_EXERCISE REQUIREMENTS_
From the line that contains "This screenshot has" to the end of the entries, copy each line exactly, though the pictures stay out.

_Saved data entries_
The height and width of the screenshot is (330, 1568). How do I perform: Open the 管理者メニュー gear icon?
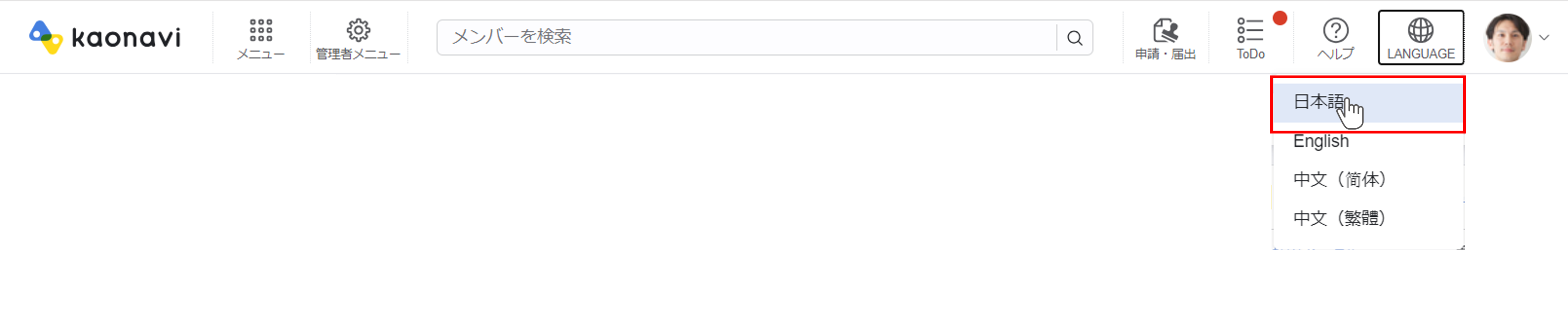click(x=358, y=30)
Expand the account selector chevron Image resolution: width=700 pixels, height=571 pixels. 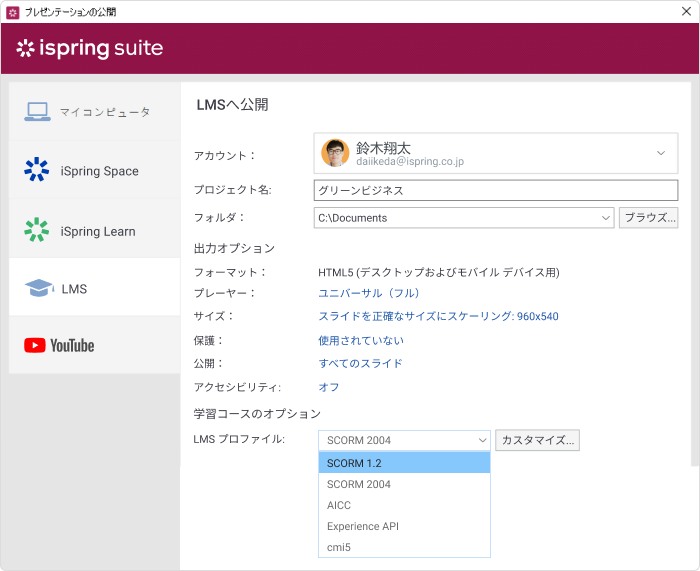661,153
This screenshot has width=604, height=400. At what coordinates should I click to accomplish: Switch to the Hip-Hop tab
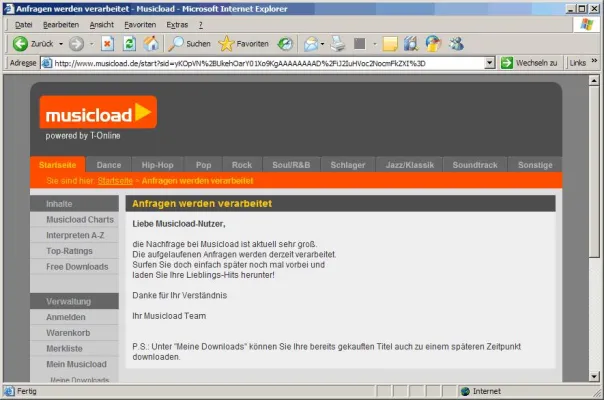pos(157,164)
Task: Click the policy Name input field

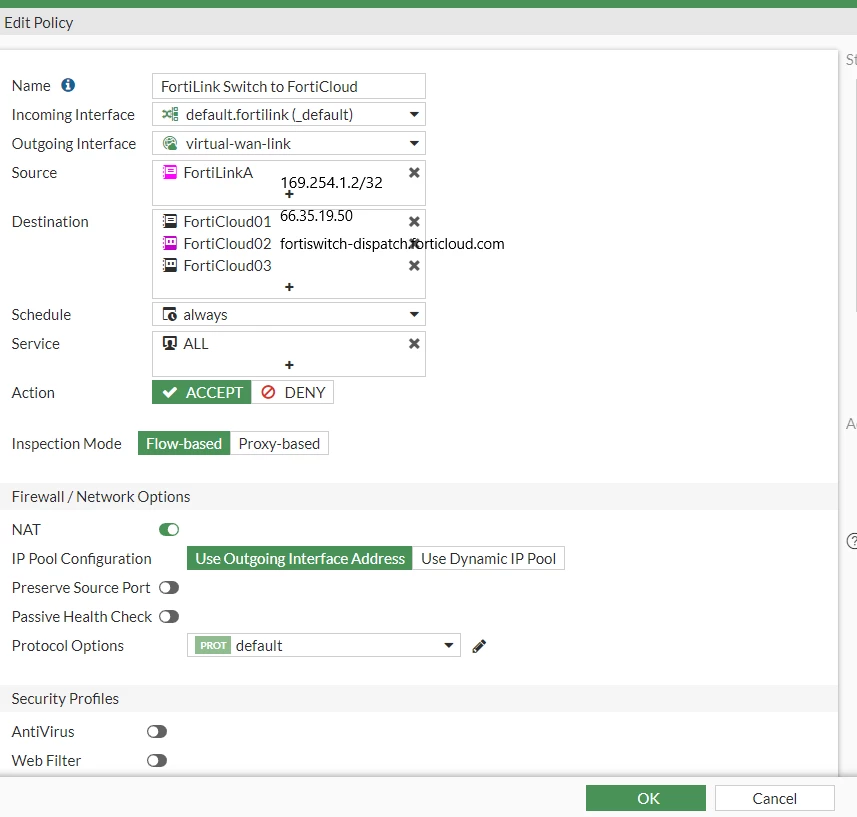Action: pyautogui.click(x=289, y=86)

_REPLY TO THE TASK_
This screenshot has width=604, height=400. At what coordinates should I click to accomplish: Switch to the Hip-Hop tab
pos(157,164)
Task: Click the policy Name input field

Action: pyautogui.click(x=289, y=86)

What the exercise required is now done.